▶ WHAT YOU WILL DO
The records that follow are to be transcribed word for word.
━━━━━ STORED DATA ━━━━━
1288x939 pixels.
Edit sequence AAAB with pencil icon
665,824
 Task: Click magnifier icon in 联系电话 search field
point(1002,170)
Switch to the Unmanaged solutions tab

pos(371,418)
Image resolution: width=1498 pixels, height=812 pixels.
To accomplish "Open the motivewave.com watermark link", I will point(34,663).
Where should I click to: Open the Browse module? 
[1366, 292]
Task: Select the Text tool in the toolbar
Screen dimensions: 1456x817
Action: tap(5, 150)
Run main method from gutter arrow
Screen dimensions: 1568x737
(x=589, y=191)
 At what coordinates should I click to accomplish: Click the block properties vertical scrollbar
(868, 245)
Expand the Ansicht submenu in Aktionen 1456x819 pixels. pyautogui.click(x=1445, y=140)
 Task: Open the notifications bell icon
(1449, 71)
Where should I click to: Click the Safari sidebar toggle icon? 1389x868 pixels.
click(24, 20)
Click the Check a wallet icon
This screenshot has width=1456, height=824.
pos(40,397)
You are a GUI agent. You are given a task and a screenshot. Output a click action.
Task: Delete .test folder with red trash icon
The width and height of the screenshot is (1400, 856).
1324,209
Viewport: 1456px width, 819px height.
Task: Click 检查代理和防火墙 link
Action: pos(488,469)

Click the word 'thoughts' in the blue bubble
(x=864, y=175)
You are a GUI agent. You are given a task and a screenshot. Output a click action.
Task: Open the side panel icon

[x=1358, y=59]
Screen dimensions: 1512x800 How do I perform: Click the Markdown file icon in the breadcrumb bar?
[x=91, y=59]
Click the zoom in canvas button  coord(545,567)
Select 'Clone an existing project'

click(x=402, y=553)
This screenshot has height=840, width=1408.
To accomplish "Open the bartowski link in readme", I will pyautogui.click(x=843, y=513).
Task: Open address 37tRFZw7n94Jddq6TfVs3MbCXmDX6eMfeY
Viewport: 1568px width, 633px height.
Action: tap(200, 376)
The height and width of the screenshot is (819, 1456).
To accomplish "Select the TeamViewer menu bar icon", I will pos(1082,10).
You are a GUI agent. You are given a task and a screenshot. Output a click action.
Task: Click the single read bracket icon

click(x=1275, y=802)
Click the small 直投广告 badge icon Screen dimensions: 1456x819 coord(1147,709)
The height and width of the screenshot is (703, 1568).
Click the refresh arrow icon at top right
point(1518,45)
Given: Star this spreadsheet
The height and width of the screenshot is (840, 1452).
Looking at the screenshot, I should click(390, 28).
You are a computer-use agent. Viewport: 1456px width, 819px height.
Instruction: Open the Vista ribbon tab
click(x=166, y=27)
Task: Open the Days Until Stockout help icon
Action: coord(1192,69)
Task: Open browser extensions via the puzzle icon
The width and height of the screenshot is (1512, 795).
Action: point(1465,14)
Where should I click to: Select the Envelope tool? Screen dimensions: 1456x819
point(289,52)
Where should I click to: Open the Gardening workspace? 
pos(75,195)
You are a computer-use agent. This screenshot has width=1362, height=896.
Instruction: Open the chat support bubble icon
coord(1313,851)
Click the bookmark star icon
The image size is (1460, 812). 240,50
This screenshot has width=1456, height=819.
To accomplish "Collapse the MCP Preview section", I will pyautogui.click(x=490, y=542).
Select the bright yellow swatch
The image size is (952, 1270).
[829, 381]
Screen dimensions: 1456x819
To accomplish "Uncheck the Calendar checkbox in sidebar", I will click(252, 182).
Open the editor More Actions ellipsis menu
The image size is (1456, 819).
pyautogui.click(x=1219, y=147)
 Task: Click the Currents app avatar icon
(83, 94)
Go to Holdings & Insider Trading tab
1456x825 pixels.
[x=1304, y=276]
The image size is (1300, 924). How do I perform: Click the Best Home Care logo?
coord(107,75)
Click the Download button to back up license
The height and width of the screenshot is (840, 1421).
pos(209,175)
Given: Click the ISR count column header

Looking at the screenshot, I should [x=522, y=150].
━━━━━
▶ TASK SOLUTION
1288x939 pixels.
Edit sequence AAAB with pencil icon
665,824
 Task: Click magnifier icon in 联系电话 search field
point(1002,170)
Switch to the Unmanaged solutions tab

pos(371,418)
Image resolution: width=1498 pixels, height=812 pixels.
To accomplish "Open the motivewave.com watermark link", I will point(34,663).
Where should I click to: Open the Browse module? 
[1366, 292]
Task: Select the Text tool in the toolbar
Screen dimensions: 1456x817
Action: tap(5, 150)
Run main method from gutter arrow
Screen dimensions: 1568x737
(x=589, y=191)
 At what coordinates should I click to accomplish: Click the block properties vertical scrollbar
(868, 245)
Expand the Ansicht submenu in Aktionen 1456x819 pixels. pyautogui.click(x=1445, y=140)
 Task: Open the notifications bell icon
(1449, 71)
Where should I click to: Click the Safari sidebar toggle icon? 1389x868 pixels.
click(24, 20)
Click the Check a wallet icon
This screenshot has width=1456, height=824.
pos(40,397)
You are a GUI agent. You are given a task and a screenshot. Output a click action.
Task: Delete .test folder with red trash icon
The width and height of the screenshot is (1400, 856).
1324,209
Viewport: 1456px width, 819px height.
Task: Click 检查代理和防火墙 link
Action: pos(488,469)

Click the word 'thoughts' in the blue bubble
(x=864, y=175)
You are a GUI agent. You are given a task and a screenshot. Output a click action.
Task: Open the side panel icon

[x=1358, y=59]
Screen dimensions: 1512x800 How do I perform: Click the Markdown file icon in the breadcrumb bar?
[x=91, y=59]
Click the zoom in canvas button  coord(545,567)
Select 'Clone an existing project'

click(x=402, y=553)
This screenshot has height=840, width=1408.
To accomplish "Open the bartowski link in readme", I will pyautogui.click(x=843, y=513).
Task: Open address 37tRFZw7n94Jddq6TfVs3MbCXmDX6eMfeY
Viewport: 1568px width, 633px height.
Action: tap(200, 376)
The height and width of the screenshot is (819, 1456).
To accomplish "Select the TeamViewer menu bar icon", I will pos(1082,10).
You are a GUI agent. You are given a task and a screenshot. Output a click action.
Task: Click the single read bracket icon

click(x=1275, y=802)
Click the small 直投广告 badge icon Screen dimensions: 1456x819 coord(1147,709)
The height and width of the screenshot is (703, 1568).
Click the refresh arrow icon at top right
point(1518,45)
Given: Star this spreadsheet
The height and width of the screenshot is (840, 1452).
Looking at the screenshot, I should click(390, 28).
You are a computer-use agent. Viewport: 1456px width, 819px height.
Instruction: Open the Vista ribbon tab
click(x=166, y=27)
Task: Open the Days Until Stockout help icon
Action: coord(1192,69)
Task: Open browser extensions via the puzzle icon
The width and height of the screenshot is (1512, 795).
Action: point(1465,14)
Where should I click to: Select the Envelope tool? Screen dimensions: 1456x819
point(289,52)
Where should I click to: Open the Gardening workspace? 
pos(75,195)
You are a computer-use agent. This screenshot has width=1362, height=896.
Instruction: Open the chat support bubble icon
coord(1313,851)
Click the bookmark star icon
The image size is (1460, 812). 240,50
This screenshot has width=1456, height=819.
To accomplish "Collapse the MCP Preview section", I will pyautogui.click(x=490, y=542).
Select the bright yellow swatch
The image size is (952, 1270).
[829, 381]
Screen dimensions: 1456x819
To accomplish "Uncheck the Calendar checkbox in sidebar", I will click(252, 182).
Open the editor More Actions ellipsis menu
The image size is (1456, 819).
pyautogui.click(x=1219, y=147)
 Task: Click the Currents app avatar icon
(83, 94)
Go to Holdings & Insider Trading tab
1456x825 pixels.
[x=1304, y=276]
The image size is (1300, 924). How do I perform: Click the Best Home Care logo?
coord(107,75)
Click the Download button to back up license
The height and width of the screenshot is (840, 1421).
pos(209,175)
Given: Click the ISR count column header

Looking at the screenshot, I should [x=522, y=150].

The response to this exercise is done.